- _INFORMATION SUPPLIED_:
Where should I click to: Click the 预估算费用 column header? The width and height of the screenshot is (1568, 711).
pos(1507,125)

==

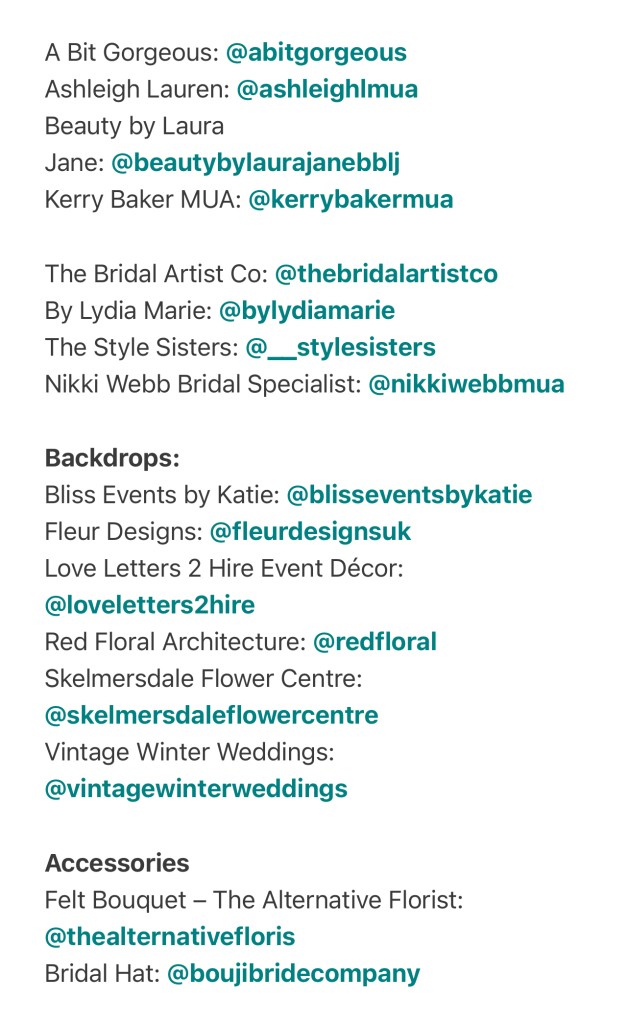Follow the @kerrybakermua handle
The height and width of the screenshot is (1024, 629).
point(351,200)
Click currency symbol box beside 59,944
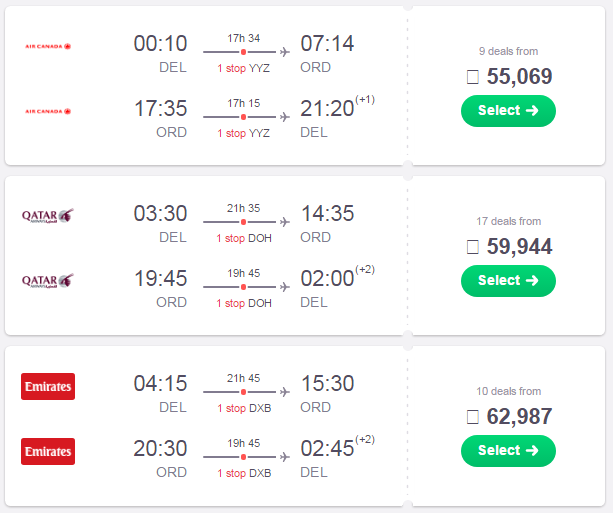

- _TASK TO COMPLETE_:
Format everything from the line containing "Where should I" down to the line containing "pos(1507,125)" as a JSON list of strings, one string per line and blank lines omitted.

- _RESULT OF THE EXERCISE_:
[
  "Where should I click to: Click the 预估算费用 column header? The width and height of the screenshot is (1568, 711).",
  "pos(1507,125)"
]